CG molecular dynamics systems were generated using CHARMM-GUI [54] with the Martini 3.0.0 force field [56]. All peptide termini were modeled in their charged states, with protonated N-termini and deprotonated C-termini. Two peptide systems were prepared corresponding to the two-peptide bacteriocin pairs: Plantaricin J and Plantaricin K (Pln J/K), and Plantaricin NC8-α and Plantaricin NC8-β (Pln NC8-α/β). For each system, a total of 10 peptides were included, consisting of equal numbers of each peptide within the pair (i.e., five molecules of each peptide). The peptides were initially placed in a transmembrane orientation, representing a post-insertion state in which the peptides had passed through and were embedded within the membrane. Individual peptides were positioned such that the center-of-mass distance between neighboring peptides was approximately 30 Å, minimizing initial steric interactions. Each system consisted of a lipid bilayer, peptides, water, and counterions. The lipid bilayer was composed of POPE and POPG at a 2:1 ratio, consistent with bacterial membrane models reported previously [57,58]. The membrane dimensions along the x- and y-axes were approximately 220 Å, and the bilayer was solvated with 22.5 Å of water on both the upper and lower leaflets. The system was neutralized and ionized with Na+ and Cl ions to achieve a physiological salt concentration of 0.15 M NaCl.

4.7.3. CG Simulation and Visualization

All CG molecular dynamics simulations were performed using GROMACS 2024.5 [54]. To achieve a total sampling time of 4 μs, the production simulations were executed in sequential segments, enabling efficient checkpointing, restart capability, and data management while maintaining trajectory continuity. Computational performance was optimized using a hybrid CPU/GPU acceleration scheme. Bonded and non-bonded interactions were offloaded to the GPU, while long-range electrostatics were computed on CPU cores using OpenMP threading with either the Particle Mesh Ewald (PME) or Reaction-Field approach, as appropriate for the CG model.
Prior to production runs, all systems underwent energy minimization to eliminate steric clashes and unfavorable contacts, followed by multi-stage equilibration to relax the system. During equilibration, temperature was maintained using the v-rescale thermostat, and pressure was controlled using the Berendsen barostat.
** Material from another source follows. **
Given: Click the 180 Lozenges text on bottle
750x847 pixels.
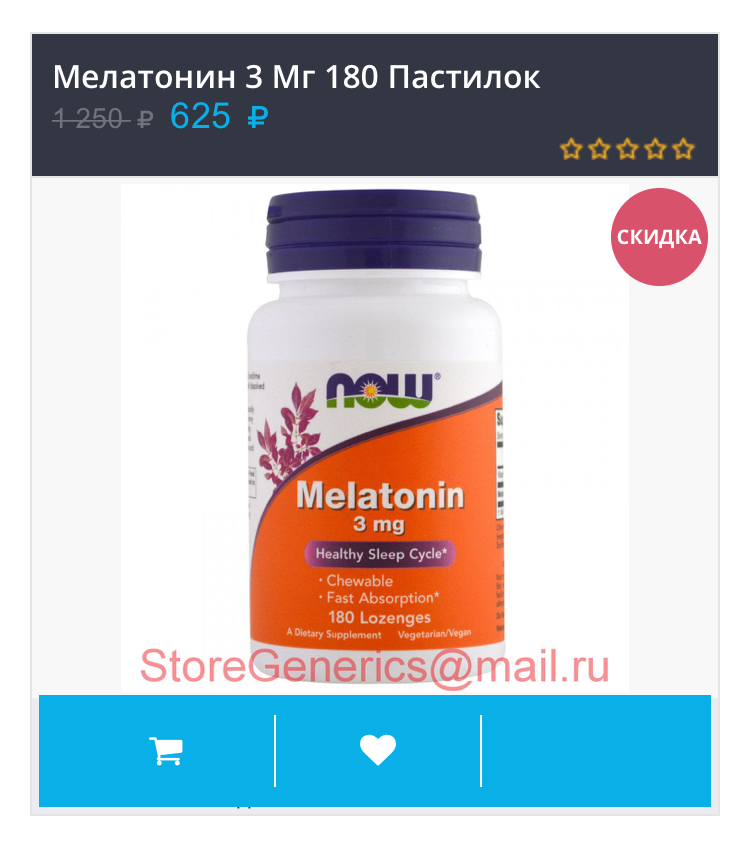Looking at the screenshot, I should 379,617.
Position restraints were applied to peptide backbones and lipid headgroups and were gradually reduced from 1000 to 50 kJ mol−1 nm−2 to allow a smooth relaxation of the system while preserving structural integrity. Production simulations were carried out for a total duration of 4 μs using the Parrinello–Rahman barostat with semi-isotropic pressure coupling at 1.0 bar, appropriate for membrane systems. The system temperature was maintained at 310 K using the v-rescale thermostat. A 20 fs integration time step was employed, consistent with the stability limits of the Martini 3 force field. The production phase was executed as multiple consecutive runs, with each segment initialized from the final coordinates and velocities of the preceding segment to ensure uninterrupted sampling.
To address the challenges of visualizing CG resolution systems in a software designed for atomic-level detail, the MartiniGlass Python package v1.1.3 [59] was employed. MartiniGlass facilitates the visualization of systems simulated with the Martini force field by rapidly processing molecular topologies and accounting for critical structural features, such as secondary structure restraints. In this study, the tool was used to map implicit CG interactions into a visualizable format compatible with VMD (Visual Molecular Dynamics) [60], ensuring molecular integrity across periodic boundaries. Specifically, the protein backbone (BB) beads were manually assigned a helical configuration using VMD’s internal structure commands to accurately reflect the secondary structure restraints processed by MartiniGlass.

4.8. Statistical Analysis

All data are presented as mean ± SD from at least three independent experiments. Statistical significance between groups was assessed using one-way analysis of variance, followed by post hoc testing where appropriate, or by Student’s t-test for pairwise comparisons. A p-value < 0.05 was considered statistically significant.

5. Conclusions

To the best of our knowledge, this study is the first to identify and characterize L. plantarum strains from fermented cacao beans in Thailand with strong anti-P. aeruginosa activity and promising probiotic properties. Our findings bridge the gap between food microbiology and clinical therapeutics, highlighting that fermented cacao beans serve as a valuable reservoir of novel probiotic candidates with bacteriocin-mediated antimicrobial potential. Future studies should focus on isolating and purifying specific plantaricins, determining their antimicrobial activity spectra, and experimentally confirming their biological activity. In addition, in vivo studies are needed to evaluate their potential applications in functional foods or as adjunct strategies for managing MDR pathogens.

Supplementary Materials

The following supporting information can be downloaded at: https://www.mdpi.com/article/10.3390/antibiotics15040334/s1, Table S1. Characteristics of selected plantaricin peptides. Table S2. Bruker MALDI-TOF MS Biotyper identification results of Lactiplantibacillus plantarum. Table S3. Antibiotic susceptibility of 5 Lactiplantibacillus plantarum. Table S4. Predicted prophage regions in the genome of Lacticaseibacillus paracasei strains. Figure S1. Gene cluster organization for bacteriocin biosynthesis in five Lacticaseibacillus L. plantarum isolates.

Author Contributions

Conceptualization C.R.; methodology: P.S. (Phoomjai Sornsenee), P.S. (Pinkanok Suksabay), Y.L. and C.R.; formal analysis: P.S. (Phoomjai Sornsenee), N.C.P. and C.R.; investigation: C.R.; resource: C.R.; data curation: N.C.P. and C.R.; writing—original draft preparation: P.S. (Phoomjai Sornsenee) and C.R.; writing—review and editing: P.S. (Phoomjai Sornsenee), N.C.P., C.T., P.S. (Pinkanok Suksabay), Y.L. and C.R.; supervision: C.R.; Project administration: C.R.; Funding acquisition: C.R. All authors have read and agreed to the published version of the manuscript.

Funding

This research was supported by the National Science, Research, and Innovation Fund (Ref. No. WU-FF69-14).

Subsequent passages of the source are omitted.